The molecular dynamics simulation results of selected compounds in GGQLD with HDAC3, NLRP3, RORA and REV-ERBα. A RMSD values of four protein backbones through 100 ns MD simulation. B RMSD values of ligands through 100 ns MD simulation. C Snapshot of docking poses of Kanzonol B with HDAC3 during 100 ns MD simulation. D Snapshot of docking poses of Glepidotin A with NLRP3 during 100 ns MD simulation. E Snapshot of docking poses of Stigmasterol with RORA during 100 ns MD simulation. F Snapshot of docking poses of Euchrenone with REV-ERBα during 100 ns MD simulation. Red, green, blue and black lines represent HDAC3/Kanzonol B, NLRP3/Glepidotin A, RORA /Stigmasterol and REV-ERBα/Euchrenone complexes, respectively. Representations, coloring and display of ligands and residues are as figures

Discussion

The therapeutic effects of GGQLD in reducing SUA levels and improving the metabolic activity of HUA patients were observed. To investigate the underlying mechanism, network pharmacology and transcriptomic analyses of PTECs stimulated with GGQLD were conducted, revealing its potential to modulate the expression of circadian clock genes, including REV-ERBα, HDAC3, NFIL3, CYR2, and PER2, and the expression of RORA involved in ILCs development for HUA treatment. Further comparison of ILC subsets and the relative expression of circadian clock genes in PBMCs of asymptomatic HUA patients before and after GGQLD treatment indicated that REV-ERBα exhibited the strongest correlation with SUA levels. Moreover, GGQLD was found to regulate the number of ILCs in the PBMCs of asymptomatic HUA patients.

HUA may trigger the formation of monosodium urate crystals which can act as danger signals to the immune system. This can activate the NLRP3 inflammasome leading to the production of IL-1β and IL-18 in response to external stimuli. These factors play a role in mediating inflammation, pyroptotic cell death, and necroinflammation  [15]. Research has shown that elevated SUA levels can activate the TLR4/NLRP3 pathway, leading to epithelial inflammation. Our previous study also demonstrated that increased soluble urate levels can activate the NLRP3 inflammasome and increase the IL-1β gene expression ratio [27]. In this study, ELISA analysis revealed elevated levels of pro-inflammatory cytokines IL-18 and IL-1β in the plasma of asymptomatic HUA patients, which were positively correlated with SUA content. Notably, after GGQLD treatment, the levels of IL-18 and IL-1β in HUA patients were significantly decreased. Our previous studies have also shown that GGQLD treatment can reduce the expression of NLRP3. Using molecular docking technology, we further investigated the interaction between 40 compounds in GGQLD and NLRP3, providing additional evidence that GGQLD can alleviate the inflammatory microenvironment in HUA patients.
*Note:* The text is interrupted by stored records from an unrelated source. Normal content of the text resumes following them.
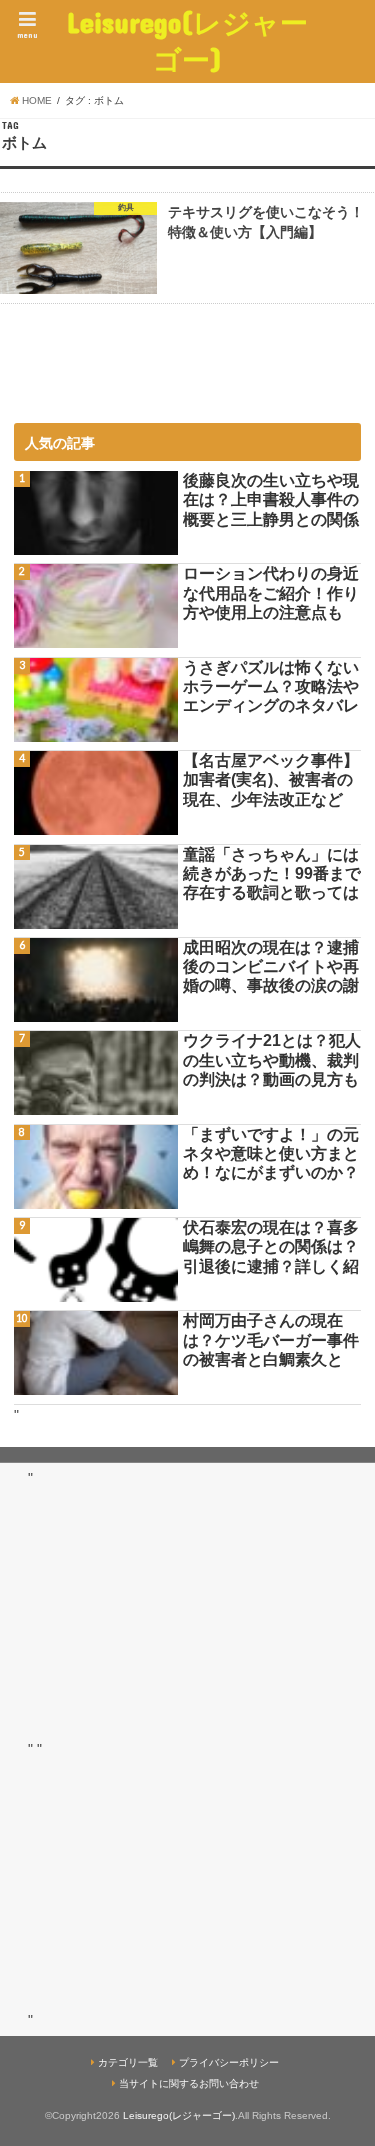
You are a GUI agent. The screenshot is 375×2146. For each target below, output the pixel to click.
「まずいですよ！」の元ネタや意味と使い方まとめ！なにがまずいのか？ (271, 1153)
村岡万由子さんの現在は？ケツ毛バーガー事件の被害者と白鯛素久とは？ (271, 1340)
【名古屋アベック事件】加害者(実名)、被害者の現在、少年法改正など (271, 779)
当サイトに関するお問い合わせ (189, 2083)
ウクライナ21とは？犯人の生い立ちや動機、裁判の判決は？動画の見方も (272, 1059)
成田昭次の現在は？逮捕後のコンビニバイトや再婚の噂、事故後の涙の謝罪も (271, 967)
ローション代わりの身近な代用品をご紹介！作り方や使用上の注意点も (271, 592)
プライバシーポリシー (229, 2062)
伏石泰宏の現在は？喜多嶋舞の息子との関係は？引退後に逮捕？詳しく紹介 (271, 1247)
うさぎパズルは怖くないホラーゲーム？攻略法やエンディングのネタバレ (271, 686)
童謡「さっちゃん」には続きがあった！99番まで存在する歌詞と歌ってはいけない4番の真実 (272, 874)
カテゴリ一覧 (128, 2062)
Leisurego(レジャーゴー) (187, 41)
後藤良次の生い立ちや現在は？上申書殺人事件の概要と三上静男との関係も (271, 500)
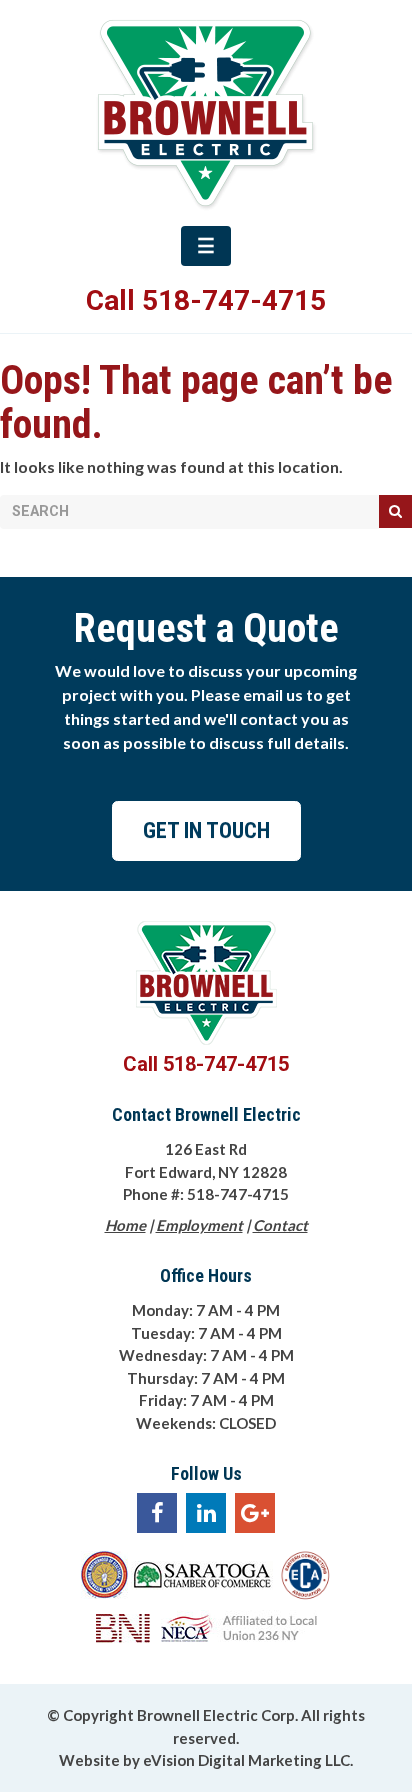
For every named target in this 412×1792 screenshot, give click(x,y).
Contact (280, 1225)
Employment (199, 1225)
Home (125, 1225)
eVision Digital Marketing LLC (246, 1760)
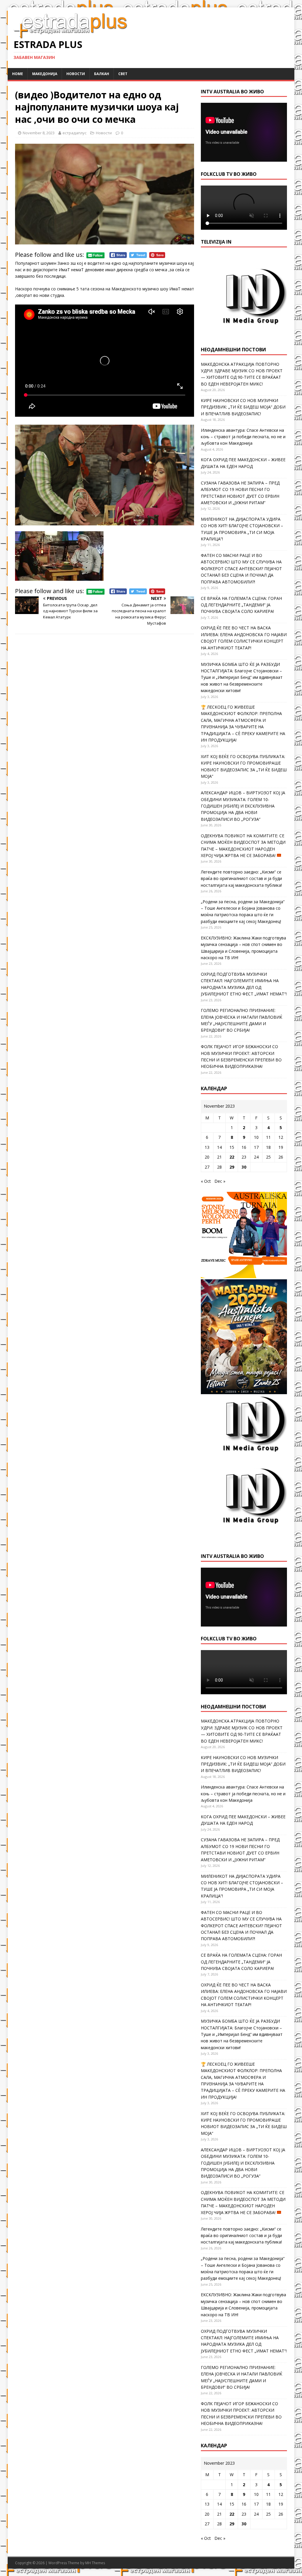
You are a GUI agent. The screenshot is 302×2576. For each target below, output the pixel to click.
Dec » (219, 1181)
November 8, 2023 (39, 132)
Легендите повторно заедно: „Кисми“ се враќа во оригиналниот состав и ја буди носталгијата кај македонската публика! (241, 878)
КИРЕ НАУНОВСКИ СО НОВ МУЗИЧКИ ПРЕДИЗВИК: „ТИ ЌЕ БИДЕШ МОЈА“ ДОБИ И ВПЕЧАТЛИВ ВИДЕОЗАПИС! (243, 407)
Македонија (44, 73)
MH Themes (95, 2562)
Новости (75, 73)
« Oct (206, 1181)
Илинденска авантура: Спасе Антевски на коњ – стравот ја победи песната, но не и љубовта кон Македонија (243, 436)
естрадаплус (74, 132)
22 (231, 1157)
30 (244, 1167)
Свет (122, 73)
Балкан (101, 73)
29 (231, 1167)
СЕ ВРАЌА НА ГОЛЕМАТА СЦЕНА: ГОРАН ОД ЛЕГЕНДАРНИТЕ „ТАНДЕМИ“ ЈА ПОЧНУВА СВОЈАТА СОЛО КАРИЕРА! (241, 604)
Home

Recent studies have demonstrated that IL-1β and IL-18 can induce the secretion of pro-inflammatory factors by innate lymphoid cells, leading to the development of a microinflammatory environment [28, 29]. A recent study has indicated a correlation between HUA and innate immune cells [13]. Following brief stimulation, innate immune cells can acquire a persistent hyperresponsive phenotype [30]. Monocytes and macrophages can develop a memory response to both exogenous pathogens and endogenous molecules such as UA [31]. In male patients with asymptomatic HUA, there is a correlation between the level of SUA and the count of NKG2D + NK cells, as observed by some researchers [15]. We observed an increased proportion of ILCs in PBMCs, as well as an increased ILC3-ILC2 ratio in asymptomatic HUA patients, which could be attributed to the overexpression of pro-inflammatory cytokines, such as IL-1β and IL-18. These cytokines can activate the abnormal secretion of cytokines by innate lymphocytes, driving continuous inflammatory responses [30].
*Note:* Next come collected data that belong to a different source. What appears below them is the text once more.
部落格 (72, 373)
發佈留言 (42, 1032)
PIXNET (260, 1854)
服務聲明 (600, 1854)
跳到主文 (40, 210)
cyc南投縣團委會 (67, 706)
GGQLD, a traditional Chinese medicine prescription, is widely used to treat inflammatory disorders. GGQLD has been shown to alleviate ulcerative colitis by inhibiting the IL-6/JAK2/STAT3 signal transduction pathway and restoring the homeostasis of Th17 and Treg cells within colon tissues [32]. Additionally, it has been suggested that GGQLD could potentially alleviate non-alcoholic fatty liver disease (NAFLD) and hepatic steatosis by regulating inflammatory factors and oxidative stress through modulation of the NLRP3 signal axis [33]. Our results revealed a decrease in the number of ILCs and ILC3-ILC2 ratio after GGQLD treatment, which could be attributed to the reduction of IL-1β and IL-18 levels. This suggests that GGQLD might have a potential role in inhibiting the production of pro-inflammatory factors and regulating ILCs function to alleviate the inflammatory state in asymptomatic HUA patients.
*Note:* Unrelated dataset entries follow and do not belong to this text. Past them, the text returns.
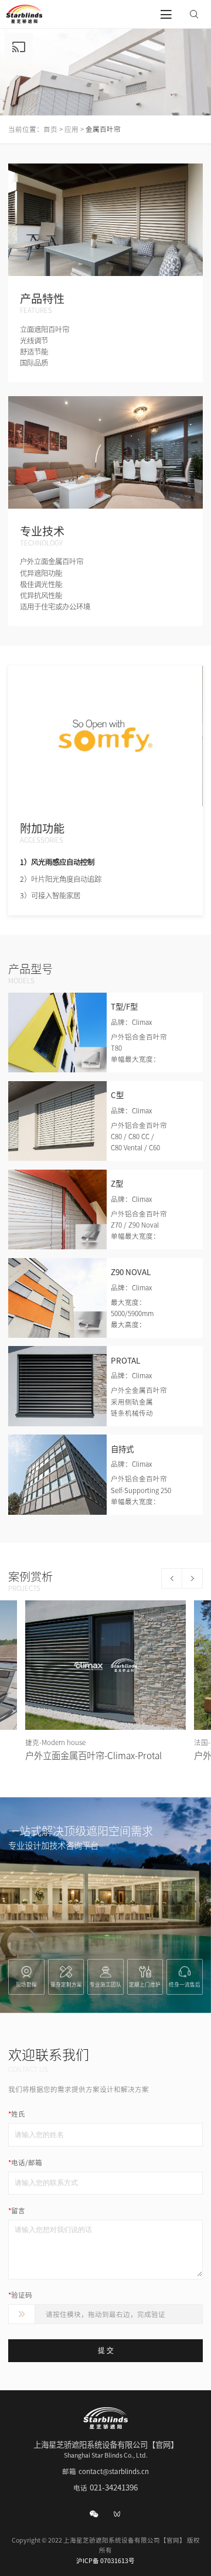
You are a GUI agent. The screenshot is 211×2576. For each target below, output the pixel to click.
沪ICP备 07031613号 (105, 2561)
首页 (50, 129)
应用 (71, 129)
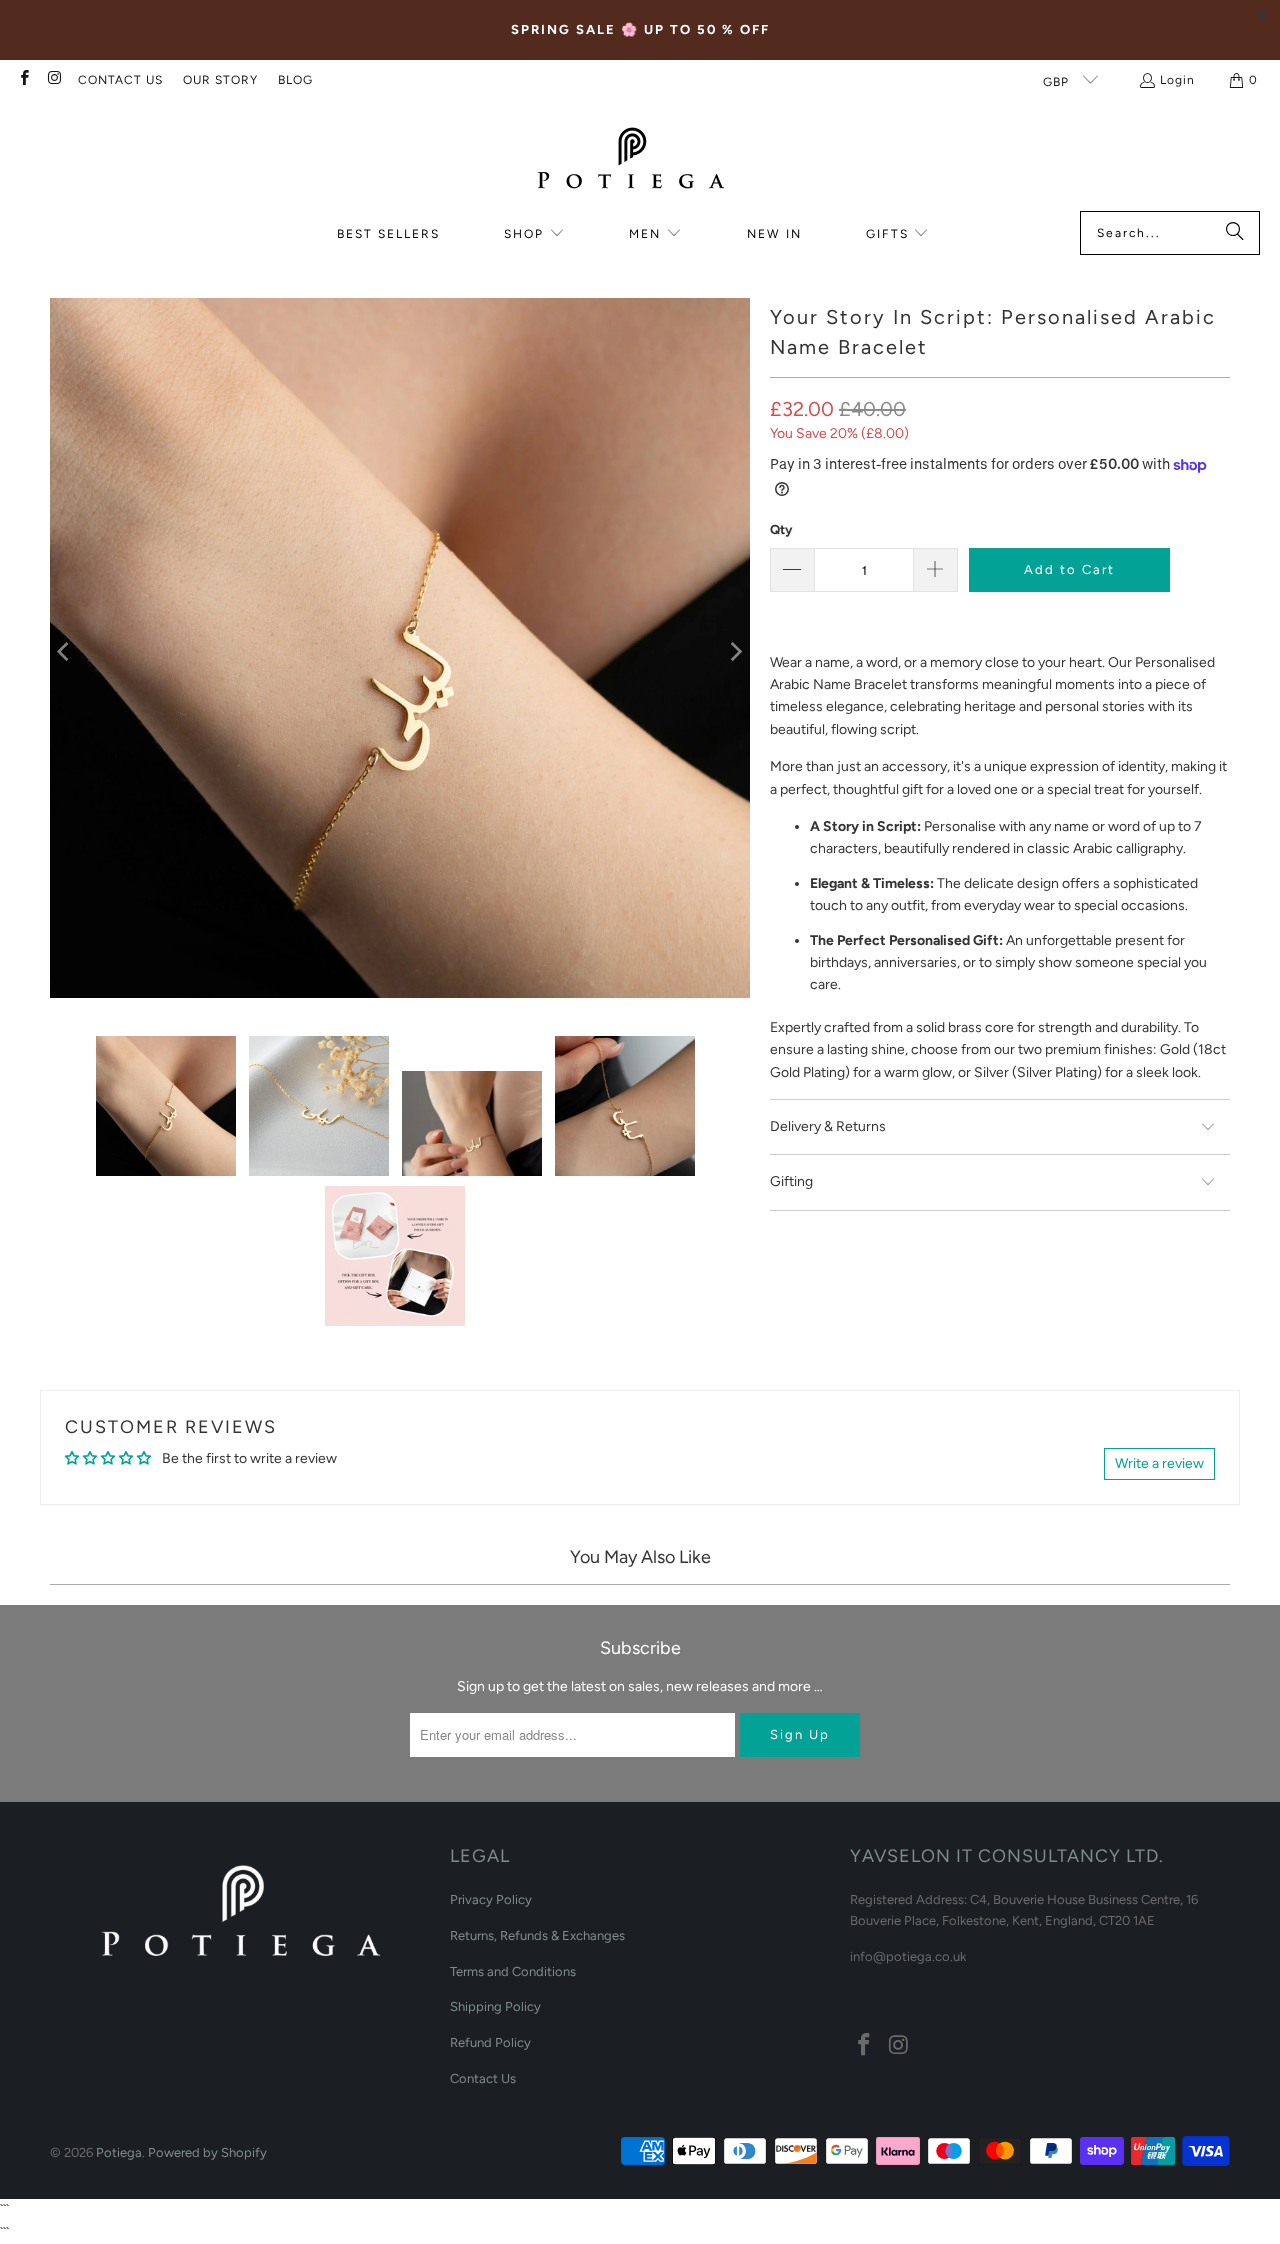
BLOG (295, 80)
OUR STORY (220, 80)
Research studies have shown that ILC2s subsets can protect against kidney injury [34, 35], and the levels of ILC2s were inversely associated with the prognostic biomarkers of chronic kidney disease [36]. Research has indicated that the IL-33-ILC2 pathway has a crucial protective role in renal ischemia–reperfusion injury (IRI) and may be considered a potential therapeutic intervention  [37]. Our study revealed that middle-aged and elderly asymptomatic HUA patients had a higher ILC3-ILC2 ratio. However, after treatment with GGQLD, the proportion of ILC3 in PBMCs and ILC3-ILC2 ratio decreased, suggesting that GGQLD not only alleviates inflammation but also regulates the differentiation and transformation of ILCs, thereby protecting against HUA-induced kidney injury. Our study is the first to report that GGQLD modulates ILCs function for immune protection. Furthermore, we found that many components of GGQLD interact with RORA, a critical gene responsible for ILC development and maturation. Stigmasterol, an active component of GGQLD, has been shown to reduce neuroinflammation and regulate the immune response [38, 39]. Molecular docking analysis revealed that Stigmasterol binds stably to the active site of RORA, which is an important transcription factor involved in the development of ILC2s.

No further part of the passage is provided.